Let $\mathcal{A}$ be a sheaf of groups on $X$

1. An $\mathcal{A}$-sheaf on $X$ is a sheaf of sets $\mathcal{F}$ on $X$ together with a morphisms of sheaves of sets $$ a: \mathcal{A} \times \mathcal{F} \rightarrow \mathcal{F} $$ such that for every open subset $U \subseteq X$ the map $$ a_U: \mathcal{A}(U) \times \mathcal{F}(U) \rightarrow \mathcal{F}(U) $$ is an action of the group $\mathcal{A}(U)$ on the set $\mathcal{F}(U)$.

A morphism $\mathcal{F} \rightarrow \mathcal{G}$ of $\mathcal{A}$-sheaves is a morphism $\varphi: \mathcal{F} \rightarrow \mathcal{G}$ of sheaves such that for all $U \subseteq X$ the map $$ \varphi_U: \mathcal{F}(U) \rightarrow \mathcal{G}(U) $$ is $\mathcal{A}(U)$-equivariant. We obtain the category of $\mathcal{A}$-sheaves on $X$.

2. An $\mathcal{A}$-sheaf $T$ on $X$ is called an $\mathcal{A}$-pseudotorsor if for all $U \subseteq X$ open the action $\mathcal{A}(U) \times T(U) \rightarrow \mathcal{T}(U)$ is simply transitive.

3. An $\mathcal{A}$-pseudotorsor $T$ on $X$ is called an $\mathcal{A}$-torsor if there exists an open covering $X=\bigcup_i U_i$ such that $T\left(U_i\right) \neq \emptyset$ for all $i$. We obtain the full subcategory of $\mathcal{A}$-torsors of the category of $\mathcal{A}$-sheaves. We denote this category by $(\operatorname{Tors}(\mathcal{A}))$.

Problem: An $\mathcal{A}$-torsor $T$ over $X$ is trivial if and only if $T(X) \neq \emptyset$.

Proof If $T \cong \mathcal{A}$, then $T(X) \neq \emptyset$ because $\mathcal{A}(X)$ is a group, in particular it is non-empty. Conversely, assume there exists $s \in T(X)$. Then $$ \mathcal{A} \rightarrow T, \quad \mathcal{A}(U) \ni g \mapsto g \cdot\left(s_{\mid U}\right) \in T(U), \quad U \subseteq X \text { open } $$ is an isomorphism of $\mathcal{A}$-torsors.
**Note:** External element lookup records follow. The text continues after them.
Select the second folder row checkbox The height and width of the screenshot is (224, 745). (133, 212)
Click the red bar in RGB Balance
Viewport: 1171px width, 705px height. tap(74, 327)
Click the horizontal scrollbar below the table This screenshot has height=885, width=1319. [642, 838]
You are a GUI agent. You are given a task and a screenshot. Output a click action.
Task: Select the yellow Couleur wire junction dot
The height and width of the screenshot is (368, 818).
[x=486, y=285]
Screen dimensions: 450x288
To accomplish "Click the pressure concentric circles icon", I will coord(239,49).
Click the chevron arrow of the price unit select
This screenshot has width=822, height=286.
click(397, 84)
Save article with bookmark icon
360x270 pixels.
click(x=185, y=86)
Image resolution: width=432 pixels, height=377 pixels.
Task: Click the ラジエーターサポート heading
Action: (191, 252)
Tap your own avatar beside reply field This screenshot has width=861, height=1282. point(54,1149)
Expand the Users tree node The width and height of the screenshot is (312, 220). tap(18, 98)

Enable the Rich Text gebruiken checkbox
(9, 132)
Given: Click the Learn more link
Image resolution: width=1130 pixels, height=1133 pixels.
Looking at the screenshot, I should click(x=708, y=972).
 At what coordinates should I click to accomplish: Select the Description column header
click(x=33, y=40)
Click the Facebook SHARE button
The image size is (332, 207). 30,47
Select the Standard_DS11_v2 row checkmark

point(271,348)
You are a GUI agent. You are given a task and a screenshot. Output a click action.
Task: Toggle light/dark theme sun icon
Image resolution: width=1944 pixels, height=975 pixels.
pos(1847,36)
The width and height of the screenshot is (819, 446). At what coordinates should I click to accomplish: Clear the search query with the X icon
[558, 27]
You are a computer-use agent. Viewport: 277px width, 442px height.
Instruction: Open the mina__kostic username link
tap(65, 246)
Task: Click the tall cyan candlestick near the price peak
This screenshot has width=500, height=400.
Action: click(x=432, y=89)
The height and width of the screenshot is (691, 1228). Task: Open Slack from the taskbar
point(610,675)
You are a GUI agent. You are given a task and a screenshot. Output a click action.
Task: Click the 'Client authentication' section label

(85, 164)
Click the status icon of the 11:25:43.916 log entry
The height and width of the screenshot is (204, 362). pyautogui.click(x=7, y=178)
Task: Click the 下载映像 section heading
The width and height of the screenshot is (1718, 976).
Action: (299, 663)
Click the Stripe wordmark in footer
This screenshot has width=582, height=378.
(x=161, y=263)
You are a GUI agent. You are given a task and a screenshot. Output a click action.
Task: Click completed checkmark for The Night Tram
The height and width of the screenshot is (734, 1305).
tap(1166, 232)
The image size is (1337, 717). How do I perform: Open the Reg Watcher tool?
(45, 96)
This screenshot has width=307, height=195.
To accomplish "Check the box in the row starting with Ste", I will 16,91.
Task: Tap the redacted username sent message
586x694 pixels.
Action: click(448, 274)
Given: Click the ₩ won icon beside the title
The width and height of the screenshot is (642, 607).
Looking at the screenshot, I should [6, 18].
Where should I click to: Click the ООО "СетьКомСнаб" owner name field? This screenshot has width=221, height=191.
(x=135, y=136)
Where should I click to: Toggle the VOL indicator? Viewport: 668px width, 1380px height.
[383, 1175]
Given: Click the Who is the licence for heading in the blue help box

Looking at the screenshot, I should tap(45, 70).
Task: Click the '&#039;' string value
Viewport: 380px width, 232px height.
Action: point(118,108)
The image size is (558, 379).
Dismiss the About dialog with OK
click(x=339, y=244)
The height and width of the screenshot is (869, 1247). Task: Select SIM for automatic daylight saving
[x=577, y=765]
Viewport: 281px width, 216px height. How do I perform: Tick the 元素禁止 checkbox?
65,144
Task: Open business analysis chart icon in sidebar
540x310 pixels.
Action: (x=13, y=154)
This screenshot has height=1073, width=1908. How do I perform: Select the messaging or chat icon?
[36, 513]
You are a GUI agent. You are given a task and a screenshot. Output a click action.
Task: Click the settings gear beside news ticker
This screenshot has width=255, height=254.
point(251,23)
My question is why this $s|_U=:res_U^X(s)$ exists? How we are sure that $T(U)$ where $U\subset X$ is nonempty? In general definition of sheaves I don't see a contradiction where $T(U)$ can't be an empty set. But in the definition of torsor there seems also no restriction (by the way the whole idea is the existence of a cover that and we are only sure on each patch of the cover our sheaf of sets is not empty.)

Answer 1

$T$ is by definition a sheaf on $X$, so the inclusion of the open set $U\subseteq X$ induces by definition a restriction map $\mathrm{res}^X_U\colon T(X)\rightarrow T(U)$. This is part of the data that defines a sheaf. In general, a sheaf can be empty over some open subset, but if $T(X)\neq\emptyset$, this forces $T(U)\neq\emptyset$ because this map exists.